Source extract:
§ §

Distributed architectures: reverse assumptions, still relevant

On a call today, discussion turned to the open-ness – or not! – of today’s infrastructure architectures for “Living on the Web”, as Doug Neal of CSC’s Leading Edge Forum calls it. The comment was made that much of even today’s Microsoft-based infrastructure still embodies assumptions from the days of closed-network architectures.

What did we mean? Living on the Web – for major corporates such as BP and Aviva, who’ve been doing it for some years now – means accepting that the corporate perimeter is not the safe haven often assumed. Nor is it, in today’s business world, practical for business. Companies don’t do everything within the firewall these days. They partner, they outsource, they collaborate. The firewall, and the quasi-security mindset that goes with it, don’t facilitate this way of doing business. They get in the way. There are good reasons why the mindset is there, but they just make it harder to challenge!

BP is well recognised now for adopting the open Internet as its base infrastructure and for treating its user community as IT adults who can often make their own decisions – with support where home-based experience doesn’t translate to corporate needs. Resources that need to be protected are certainly protected, but much closer to source. Access through the firewall isn’t any longer an open sesame to vast swathes of corporate resources. As someone on the call commented, Port 80 is the hacker’s internet these days. And this approach has been audited to show it is more secure, not less.

But – to return to the point – many infrastructure professionals still work from the implicit, probably unrecognised and certainly unquestioned assumptions that it’s best to do it the same way as since the local area network was invented. And I called to mind some work done by a UK project called ANSA (Advanced Networked Systems Architectures) between 1985 and 1998. ANSA was one of the first projects to seriously examine what happened when systems no longer were located on a single computer, but were cooperative systems constructed from components running potentially anywhere worldwide. Internet-based collaborative systems are that, to the nth degree!

§ §

Information shown:
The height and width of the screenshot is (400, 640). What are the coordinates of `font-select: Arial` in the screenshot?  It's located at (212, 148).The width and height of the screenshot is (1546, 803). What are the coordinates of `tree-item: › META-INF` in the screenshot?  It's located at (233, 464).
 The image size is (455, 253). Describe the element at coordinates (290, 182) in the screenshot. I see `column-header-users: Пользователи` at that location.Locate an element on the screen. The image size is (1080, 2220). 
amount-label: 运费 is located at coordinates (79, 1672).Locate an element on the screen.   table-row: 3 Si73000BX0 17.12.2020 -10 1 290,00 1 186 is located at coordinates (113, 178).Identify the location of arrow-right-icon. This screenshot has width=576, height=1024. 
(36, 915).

§ §

Task to complete: Update the passage of the distributed architectures text above between "Distributed architectures: reverse" and "of closed-network architectures.", inclusive, and give it again with "Microsoft-based" changed to "Windows-based".

Expected answer:
Distributed architectures: reverse assumptions, still relevant

On a call today, discussion turned to the open-ness – or not! – of today’s infrastructure architectures for “Living on the Web”, as Doug Neal of CSC’s Leading Edge Forum calls it. The comment was made that much of even today’s Windows-based infrastructure still embodies assumptions from the days of closed-network architectures.